In total, 5,900 of the 6,000 pounds of wood was removed by volunteers wielding tools Dakota craftsmen and builders would have utilized in the early 1700s when access to steel became available through the fur trade and implements like broadaxes, pickaxes, gouges and adzes became available, Finney said.
“It’s a huge amount of physical work to do the carving,” said Finney, who has built canoes for over 20 years. “But it’s a very grounding experience to be working with your hands, to be carving, to be working with community.”
The builders add boiling water to the canoe to help shape it.
Native schools and youth organizations around the Twin Cities including the Nawayee Center School, MIGIZI and an arts group from Little Earth participated in the build as well as members of recovery organizations.
“They (Relatives in recovery) came out at first, then came back every day to carve because they said it was really, really good for them and they felt it was a key part of them helping with their sobriety,” Finney said.

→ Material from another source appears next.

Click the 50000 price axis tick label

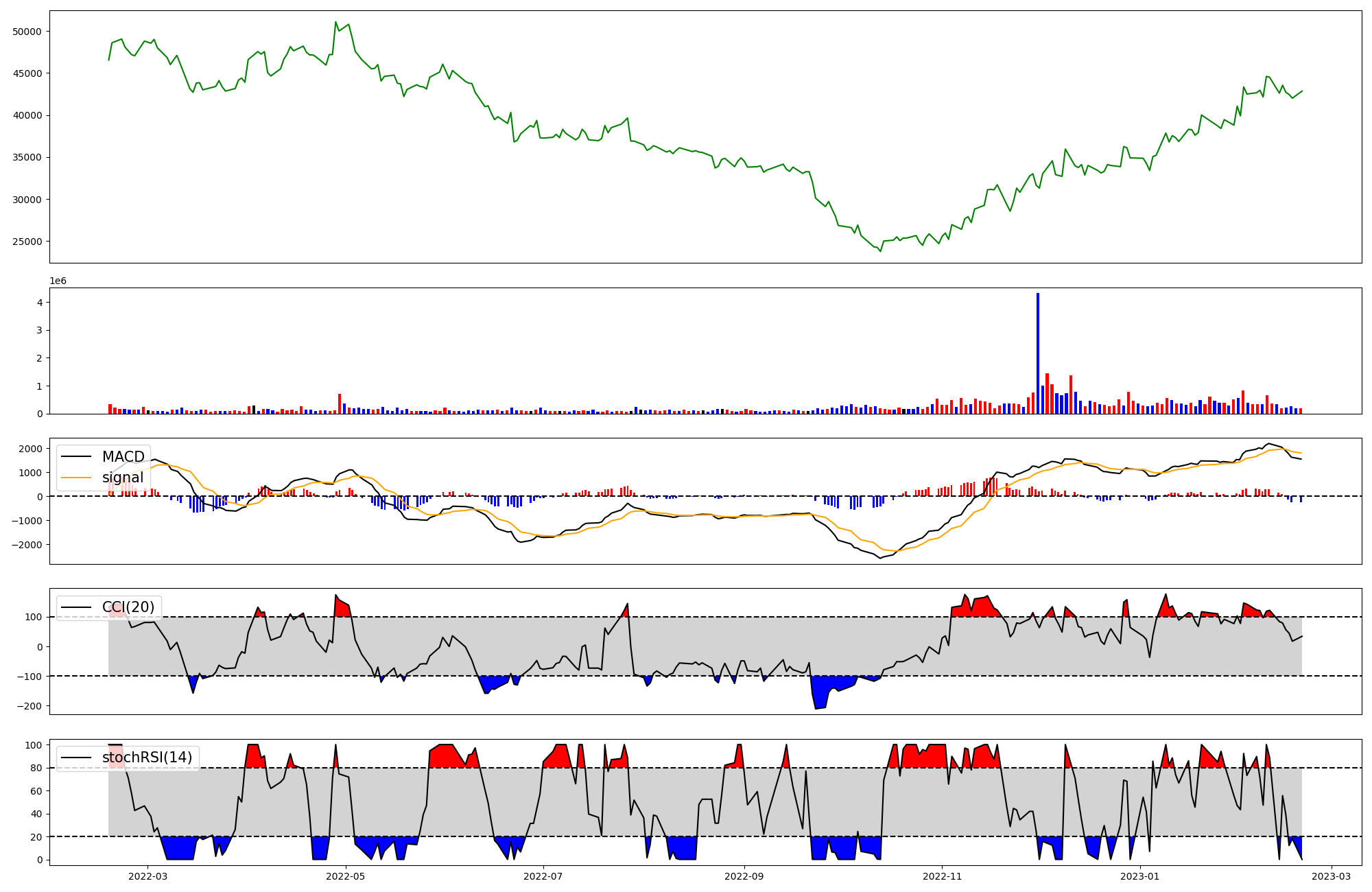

Communal projects are the aim of Great Lakes Lifeways Institute, said Kaesha Baloch, co-director.
“The old ways are good enough,” Baloch said. “When contracting with Indigenous communities, we don’t build for, we build with. The more we get to know, the more we get to share. Indigeneity is not all about self, but about community. Our wealth is our relationship to one another, and connecting.”
Previous generations used a combination of stone and shell devices and fire to fell trees and hollow out logs in a time-consuming process. In a nod to time constraints and modernity, Finney used a chainsaw for some initial roughing-out work and sanders and grinders to finish, but the majority of work was accomplished with short- and long-handled adzes, he said.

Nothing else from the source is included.